» TASK GOAL:
Copy from the line with "Given: Enable the Filter data checkbox" up to and including the line with "The height and" in the listing below, word for word.

» DATASET RECORDS:
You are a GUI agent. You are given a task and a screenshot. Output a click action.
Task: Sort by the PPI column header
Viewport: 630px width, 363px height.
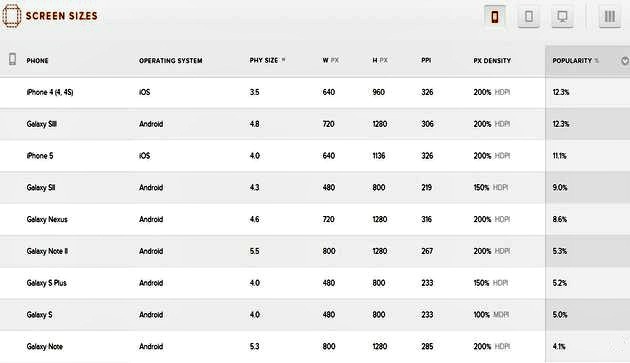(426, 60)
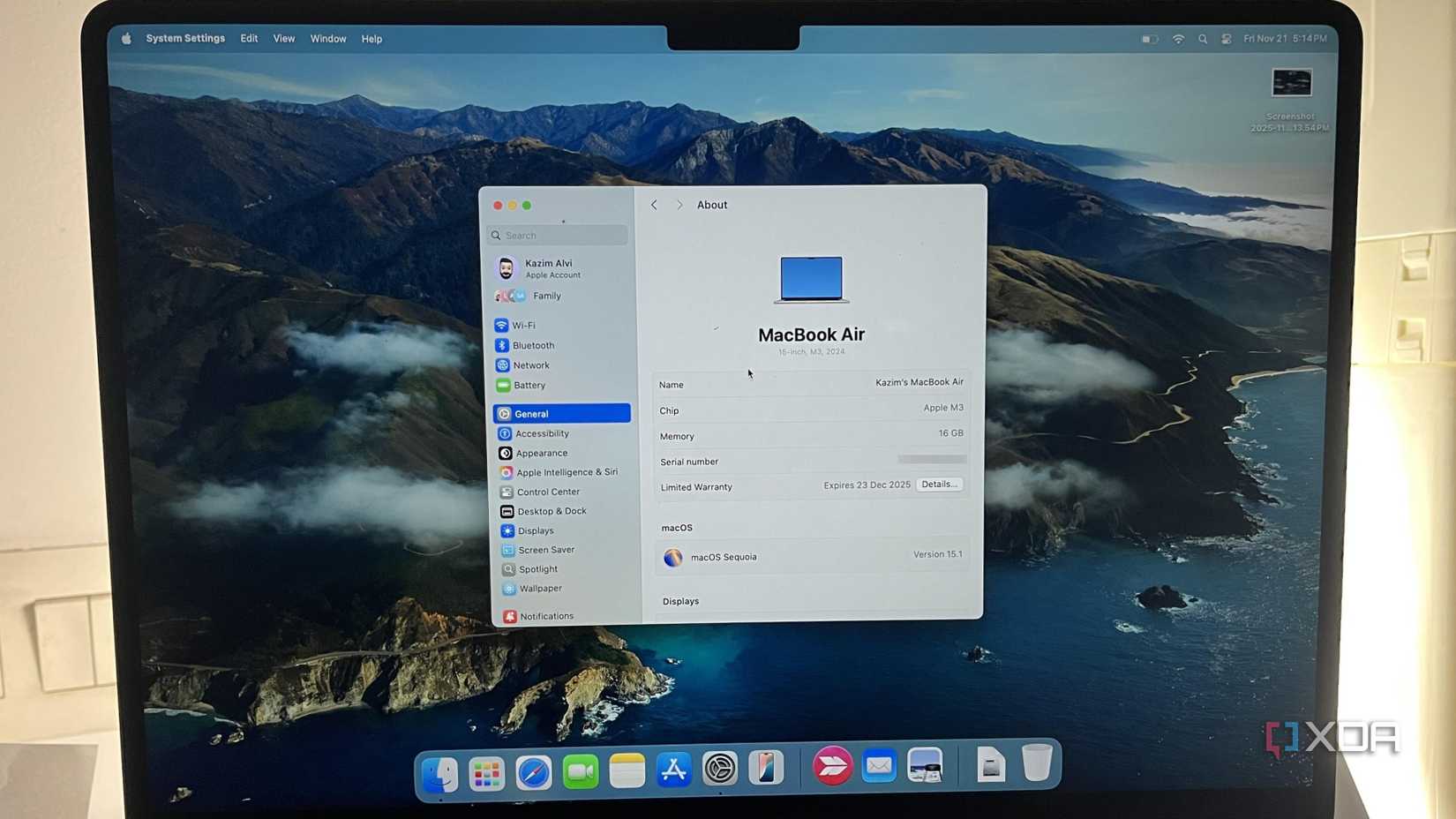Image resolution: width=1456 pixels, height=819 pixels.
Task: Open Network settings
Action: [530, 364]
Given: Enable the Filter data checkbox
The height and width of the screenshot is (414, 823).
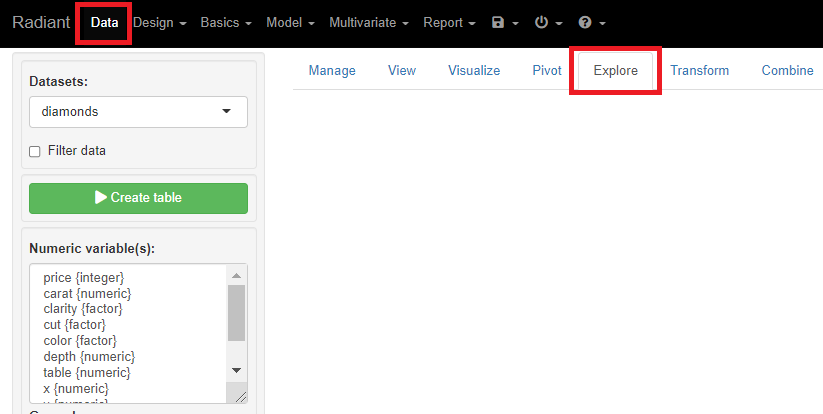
...
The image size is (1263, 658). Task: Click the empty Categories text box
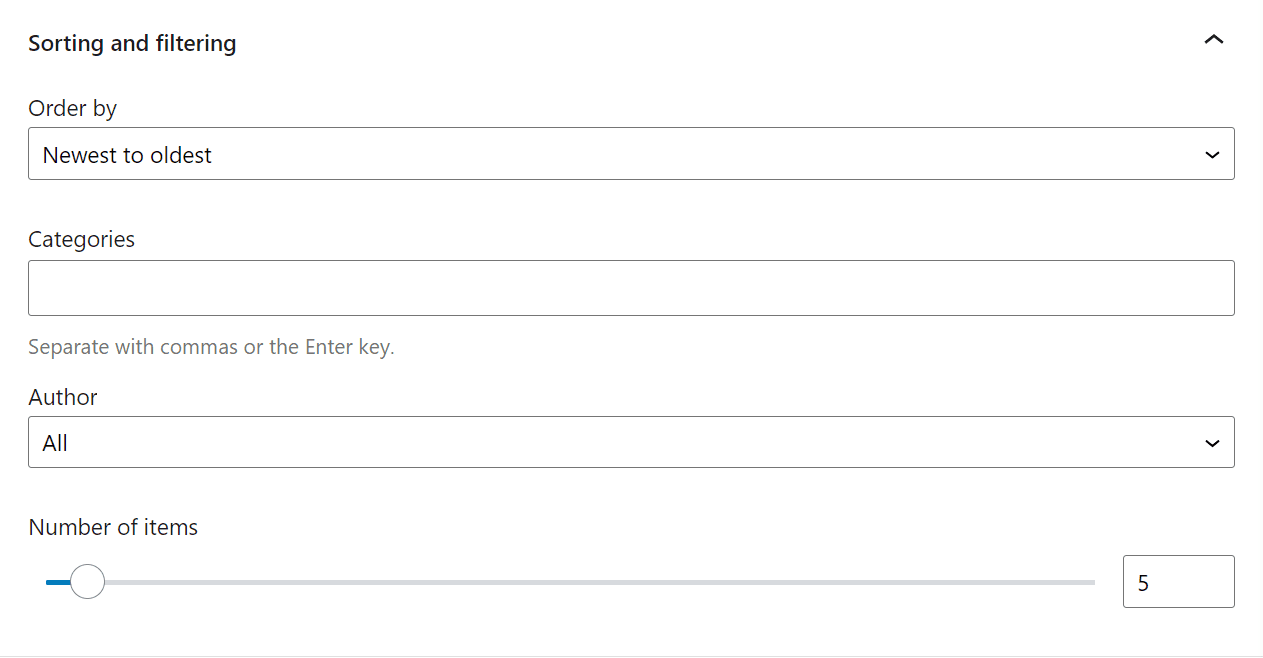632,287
--
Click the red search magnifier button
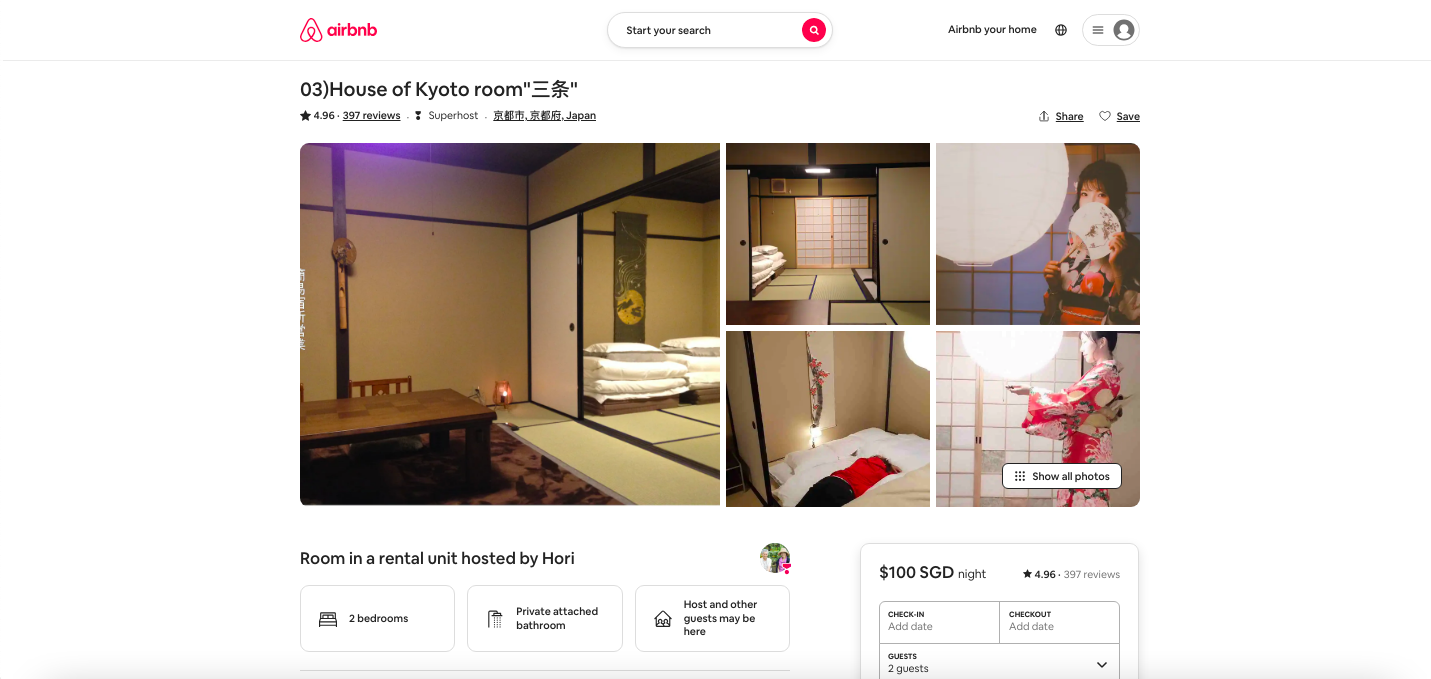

» THE OUTPUT:
Given: Enable the Filter data checkbox
The height and width of the screenshot is (414, 823).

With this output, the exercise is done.